* **SUPPLIED INFORMATION**:
□ □ □ □ □ □ □

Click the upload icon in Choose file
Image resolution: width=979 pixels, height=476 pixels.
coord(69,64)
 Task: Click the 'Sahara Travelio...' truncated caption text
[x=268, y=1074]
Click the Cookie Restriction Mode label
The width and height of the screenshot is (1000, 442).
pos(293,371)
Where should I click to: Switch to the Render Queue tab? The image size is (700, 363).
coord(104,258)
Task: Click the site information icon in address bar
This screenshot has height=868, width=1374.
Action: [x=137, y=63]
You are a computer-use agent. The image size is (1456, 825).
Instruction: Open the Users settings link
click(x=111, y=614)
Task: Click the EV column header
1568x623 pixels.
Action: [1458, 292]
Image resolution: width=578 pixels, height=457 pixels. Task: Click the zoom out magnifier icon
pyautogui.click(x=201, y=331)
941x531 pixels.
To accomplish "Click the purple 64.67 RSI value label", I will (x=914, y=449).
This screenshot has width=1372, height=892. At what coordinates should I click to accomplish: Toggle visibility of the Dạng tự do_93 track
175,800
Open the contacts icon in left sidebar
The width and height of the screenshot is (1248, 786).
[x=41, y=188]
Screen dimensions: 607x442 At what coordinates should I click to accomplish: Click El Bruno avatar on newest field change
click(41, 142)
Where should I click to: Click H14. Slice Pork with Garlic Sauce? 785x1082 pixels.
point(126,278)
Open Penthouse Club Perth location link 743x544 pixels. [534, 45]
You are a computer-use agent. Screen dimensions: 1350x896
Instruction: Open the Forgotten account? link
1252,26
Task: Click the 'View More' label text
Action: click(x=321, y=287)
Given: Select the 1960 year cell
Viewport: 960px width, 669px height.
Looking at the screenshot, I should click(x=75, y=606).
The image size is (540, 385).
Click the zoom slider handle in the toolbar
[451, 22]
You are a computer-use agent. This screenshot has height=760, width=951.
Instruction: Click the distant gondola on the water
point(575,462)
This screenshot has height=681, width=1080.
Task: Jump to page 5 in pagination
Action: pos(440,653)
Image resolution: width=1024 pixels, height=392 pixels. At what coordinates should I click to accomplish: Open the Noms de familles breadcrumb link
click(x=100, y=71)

□ □ □ □ □ □ □

* **SHORT PROBLEM**: Copy the data word for word, beginning at the line that contains "Image resolution: width=578" and continuing through the final line of the data.

* **OUTPUT BELOW**:
Image resolution: width=578 pixels, height=457 pixels. Task: Click the zoom out magnifier icon
pyautogui.click(x=201, y=331)
941x531 pixels.
To accomplish "Click the purple 64.67 RSI value label", I will (x=914, y=449).
This screenshot has width=1372, height=892. At what coordinates should I click to accomplish: Toggle visibility of the Dạng tự do_93 track
175,800
Open the contacts icon in left sidebar
The width and height of the screenshot is (1248, 786).
[x=41, y=188]
Screen dimensions: 607x442 At what coordinates should I click to accomplish: Click El Bruno avatar on newest field change
click(41, 142)
Where should I click to: Click H14. Slice Pork with Garlic Sauce? 785x1082 pixels.
point(126,278)
Open Penthouse Club Perth location link 743x544 pixels. [534, 45]
You are a computer-use agent. Screen dimensions: 1350x896
Instruction: Open the Forgotten account? link
1252,26
Task: Click the 'View More' label text
Action: click(x=321, y=287)
Given: Select the 1960 year cell
Viewport: 960px width, 669px height.
Looking at the screenshot, I should click(x=75, y=606).
The image size is (540, 385).
Click the zoom slider handle in the toolbar
[451, 22]
You are a computer-use agent. This screenshot has height=760, width=951.
Instruction: Click the distant gondola on the water
point(575,462)
This screenshot has height=681, width=1080.
Task: Jump to page 5 in pagination
Action: pos(440,653)
Image resolution: width=1024 pixels, height=392 pixels. At what coordinates should I click to accomplish: Open the Noms de familles breadcrumb link
click(x=100, y=71)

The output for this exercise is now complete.